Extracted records
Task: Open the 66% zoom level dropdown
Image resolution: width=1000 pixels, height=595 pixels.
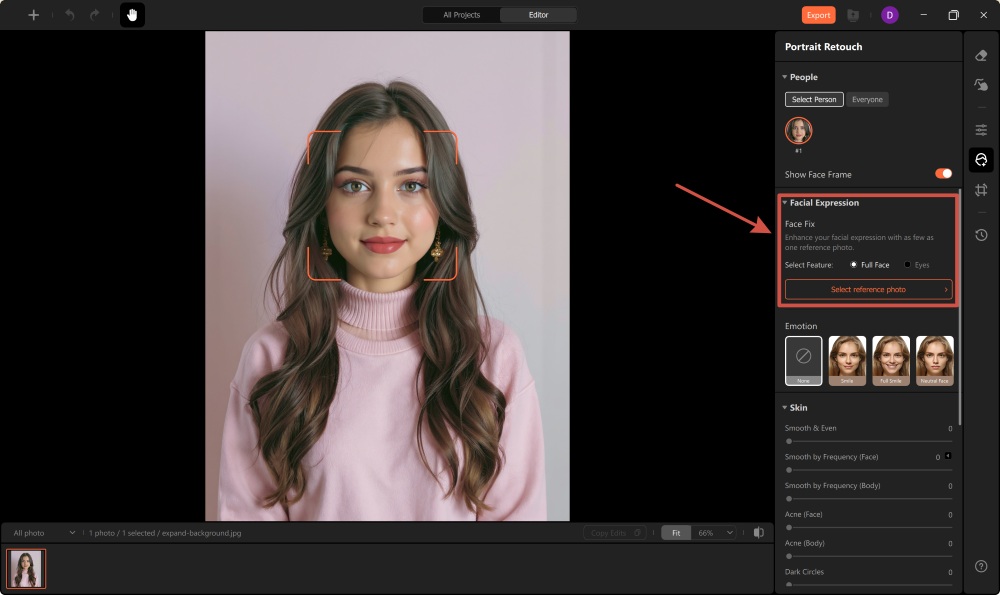Action: 712,532
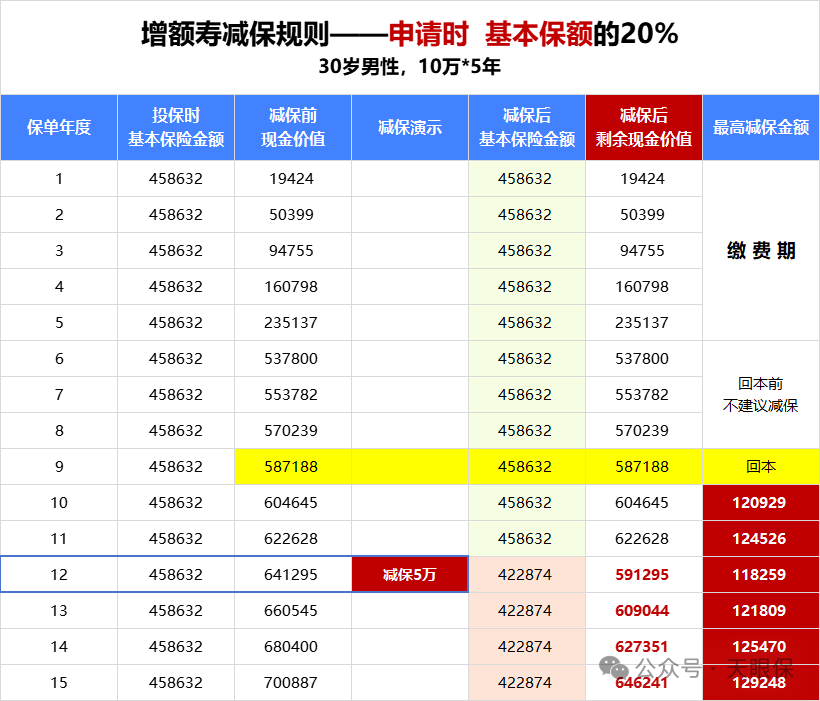The height and width of the screenshot is (701, 820).
Task: Select the cell with value 641295
Action: [x=293, y=574]
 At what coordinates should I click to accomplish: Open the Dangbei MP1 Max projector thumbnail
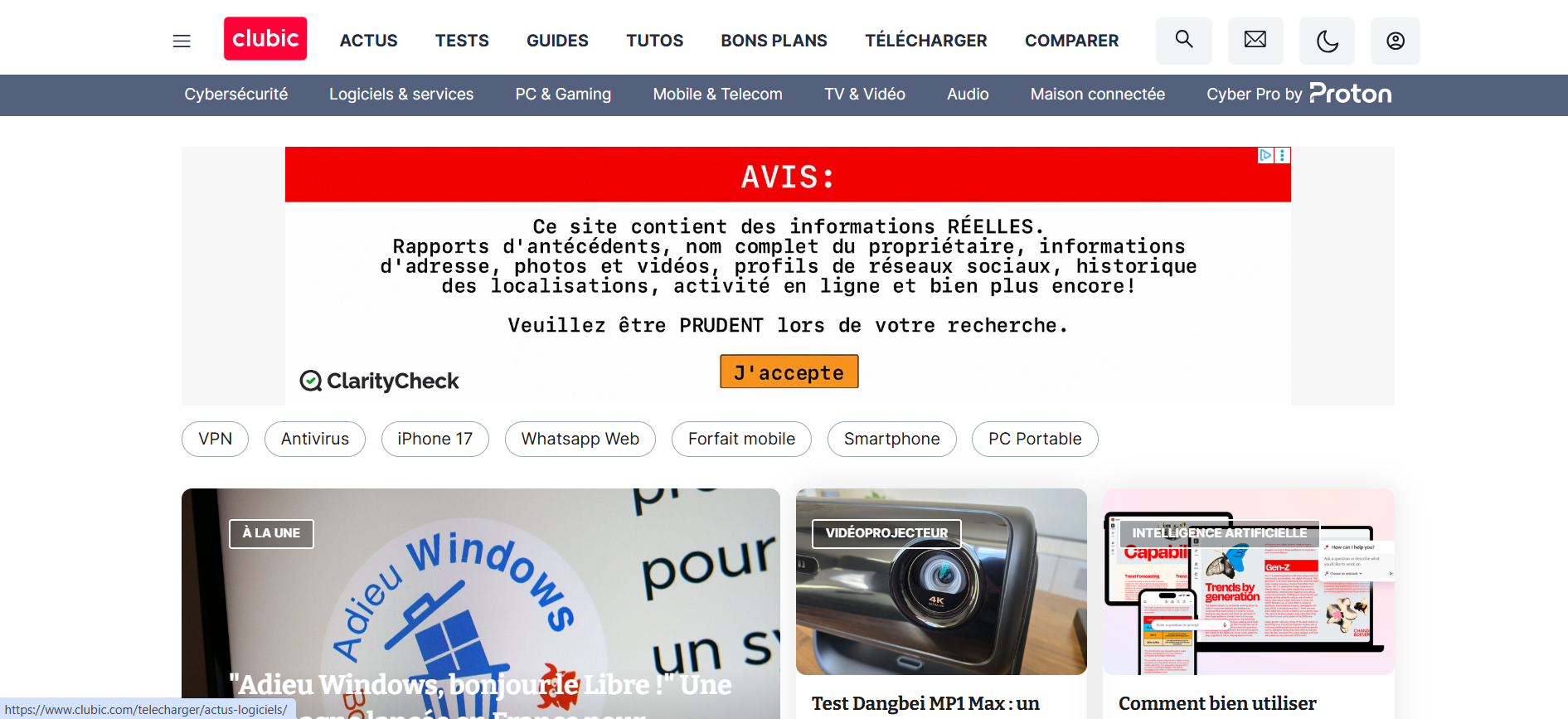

_WHAT THIS TASK INVOLVES_
The answer is the complete set of records, copied exactly, with pictures omitted.

_TASK OUTPUT_
Task: Open the 66% zoom level dropdown
Image resolution: width=1000 pixels, height=595 pixels.
Action: 712,532
The height and width of the screenshot is (701, 820).
Task: Select the cell with value 641295
Action: [x=293, y=574]
 At what coordinates should I click to accomplish: Open the Dangbei MP1 Max projector thumbnail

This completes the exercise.